Respondents who had not had a consultation with a physician in the last year (PR=1.25, 95% CI: 1.06–1.48) and who did not practice physical activity during leisure (PR=1.31, 95% CI: 1.10–1.55) also had a higher probability of non-use of sunscreen. Nonetheless, it was identified that the lower the educational level (p<0.001) and the lower the wealth index (p=0.006), the higher the probability of non-use of sunscreen. The variables time in the neighborhood, smoking, marital status, BMI, and history of skin cancer were not associated with the outcome.
DiscussionThis is the first population-based adult sample study in the municipality of Rio Grande that aimed to assess the prevalence of non-use of sunscreen and its associated factors. A frequency of non-use of sunscreen (38.2%) was found, also showing that men had higher probability than women of having this behavior. Scientific literature points out that men are less concerned with the harmful effects of UV radiation and that women use sunscreen more frequently, probably due to the a higher sense of care for their health and esthetics13,15–17,22.

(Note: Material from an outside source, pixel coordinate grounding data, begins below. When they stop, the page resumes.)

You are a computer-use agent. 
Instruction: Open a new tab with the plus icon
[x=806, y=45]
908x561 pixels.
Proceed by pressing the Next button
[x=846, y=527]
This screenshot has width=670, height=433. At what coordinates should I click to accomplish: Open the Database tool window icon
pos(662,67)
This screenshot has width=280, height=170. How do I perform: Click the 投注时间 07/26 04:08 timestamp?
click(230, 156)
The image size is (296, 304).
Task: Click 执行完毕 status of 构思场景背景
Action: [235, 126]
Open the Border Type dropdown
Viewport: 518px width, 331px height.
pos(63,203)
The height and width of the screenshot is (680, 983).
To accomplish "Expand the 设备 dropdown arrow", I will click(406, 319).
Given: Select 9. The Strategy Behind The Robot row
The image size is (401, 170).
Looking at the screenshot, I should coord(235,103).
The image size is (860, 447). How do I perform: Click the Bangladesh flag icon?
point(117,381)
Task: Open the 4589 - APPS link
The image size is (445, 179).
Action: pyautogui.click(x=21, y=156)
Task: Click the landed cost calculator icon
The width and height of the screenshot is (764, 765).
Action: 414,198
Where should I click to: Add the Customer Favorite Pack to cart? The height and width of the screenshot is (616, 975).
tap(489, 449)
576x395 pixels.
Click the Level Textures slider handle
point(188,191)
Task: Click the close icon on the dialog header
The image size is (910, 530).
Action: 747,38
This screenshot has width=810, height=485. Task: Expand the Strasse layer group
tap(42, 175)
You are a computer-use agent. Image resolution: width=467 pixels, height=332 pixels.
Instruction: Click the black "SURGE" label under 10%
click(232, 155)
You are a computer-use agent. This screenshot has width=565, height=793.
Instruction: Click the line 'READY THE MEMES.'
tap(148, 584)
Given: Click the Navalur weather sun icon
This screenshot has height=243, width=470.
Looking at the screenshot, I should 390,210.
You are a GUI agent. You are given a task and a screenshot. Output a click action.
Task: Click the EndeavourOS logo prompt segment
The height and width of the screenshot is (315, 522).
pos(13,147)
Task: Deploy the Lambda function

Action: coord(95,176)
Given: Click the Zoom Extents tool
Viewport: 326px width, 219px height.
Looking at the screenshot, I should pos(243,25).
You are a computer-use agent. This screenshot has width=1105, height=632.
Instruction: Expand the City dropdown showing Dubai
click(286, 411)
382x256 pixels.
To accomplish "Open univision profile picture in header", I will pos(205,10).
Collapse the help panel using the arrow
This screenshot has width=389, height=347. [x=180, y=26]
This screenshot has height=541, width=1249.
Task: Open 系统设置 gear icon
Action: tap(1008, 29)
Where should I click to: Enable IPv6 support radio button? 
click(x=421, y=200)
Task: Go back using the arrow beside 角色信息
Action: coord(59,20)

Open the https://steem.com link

The present analysis showed that the greater the age, the higher the probability of non-use of sunscreen (p<0.001). A plausible explanation would be that the older individuals might view exposure to UV radiation as a health benefit, thus not having the habit of using sunscreens, since in Brazil this behavior began to be introduced in the 1980s, when the first sunscreens appeared29,30. Nonetheless, these individuals may have sought other means of protection such as hats, clothing and shade, as they did not have a history of skin cancer in this sample16,18.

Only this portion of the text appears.